• **Your instructions**
Write out the records below line for line, leaving out the pictures.
──────── Entries shown ────────
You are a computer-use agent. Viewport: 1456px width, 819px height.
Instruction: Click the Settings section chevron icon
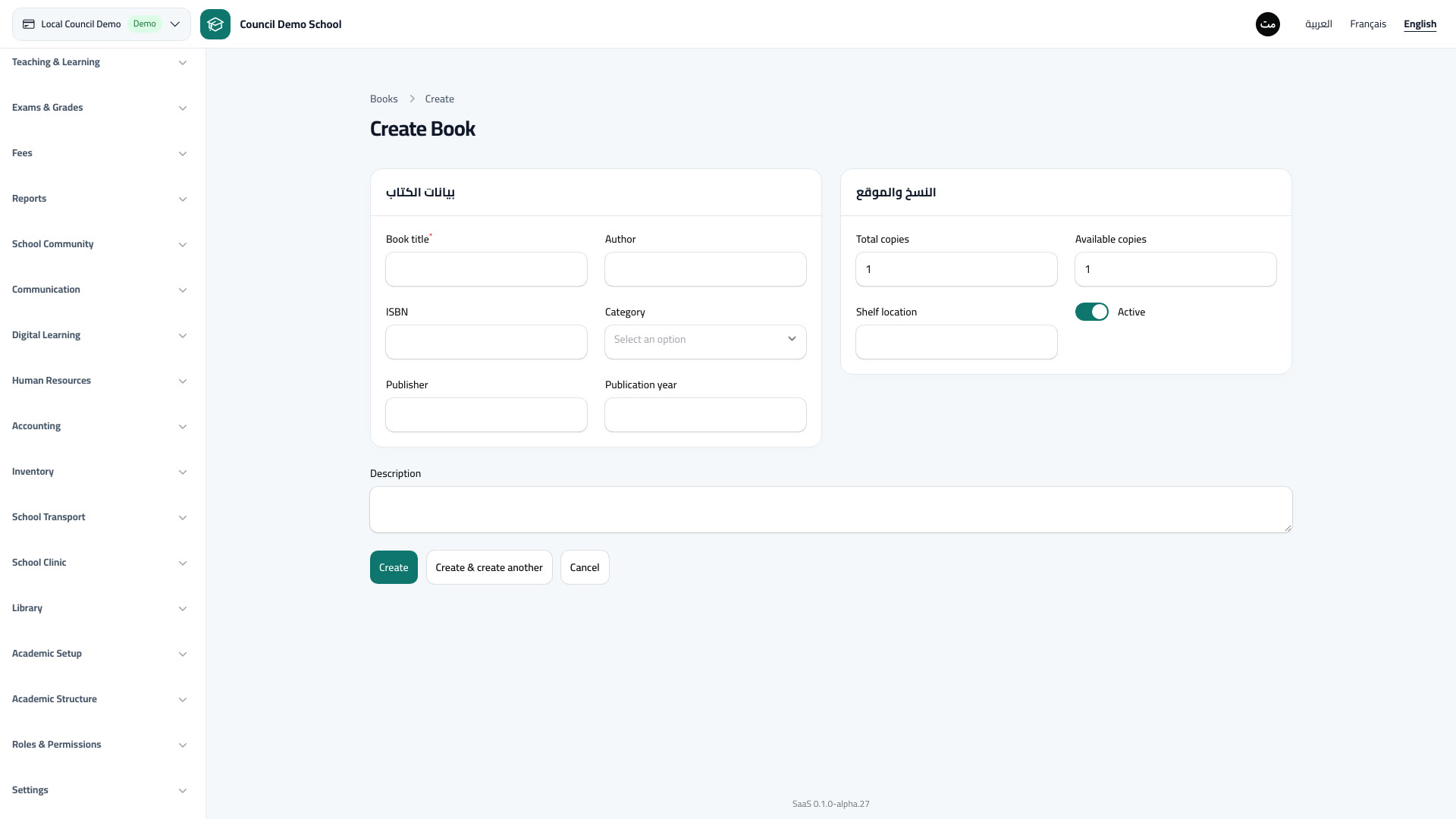[x=183, y=790]
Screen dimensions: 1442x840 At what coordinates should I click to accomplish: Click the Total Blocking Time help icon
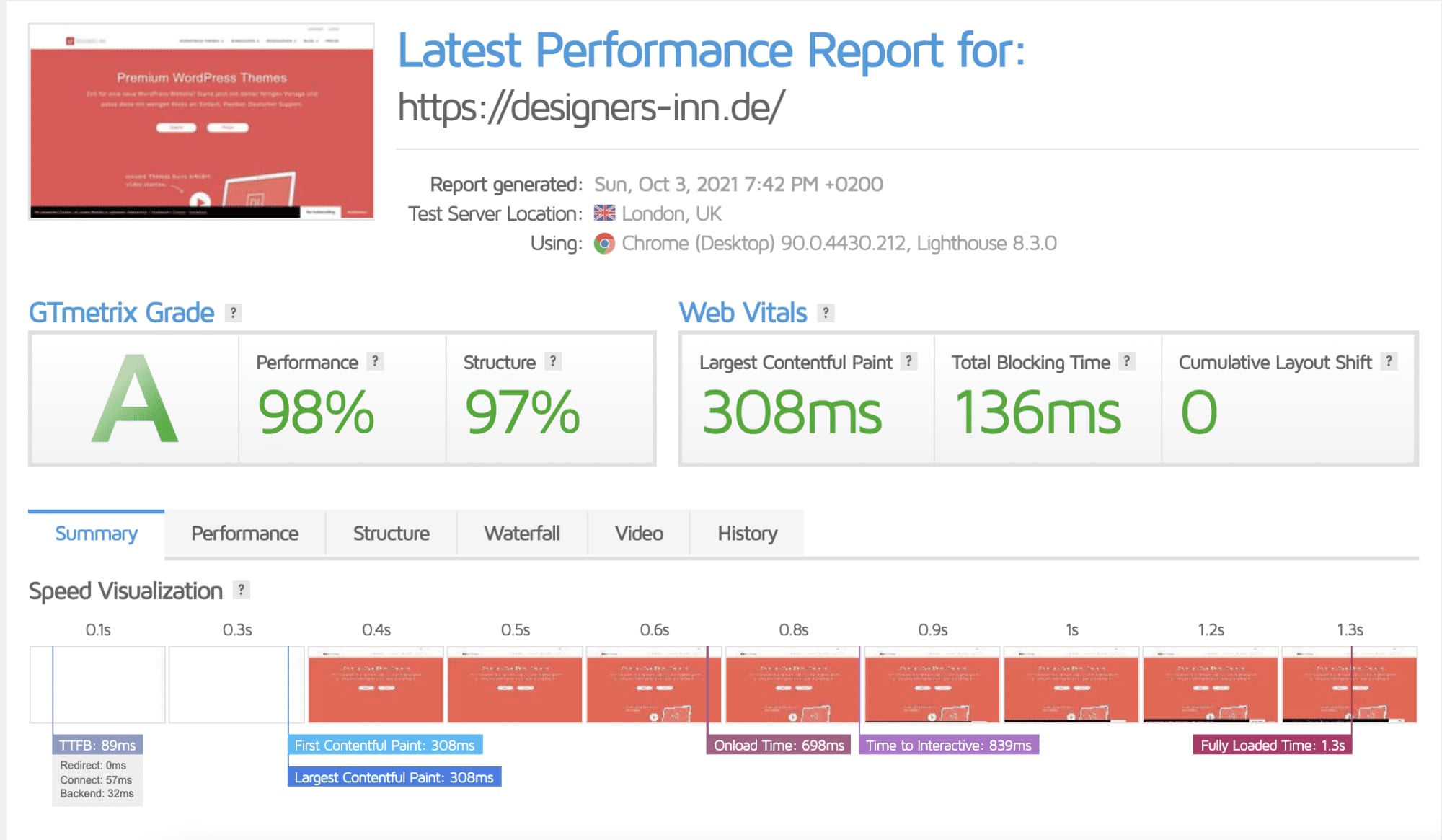point(1127,361)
────────
• **Task result**
You are a computer-use agent. Viewport: 1456px width, 819px height.
Instruction: Click the Settings section chevron icon
[x=183, y=790]
Screen dimensions: 1442x840 At what coordinates should I click to accomplish: Click the Total Blocking Time help icon
point(1127,361)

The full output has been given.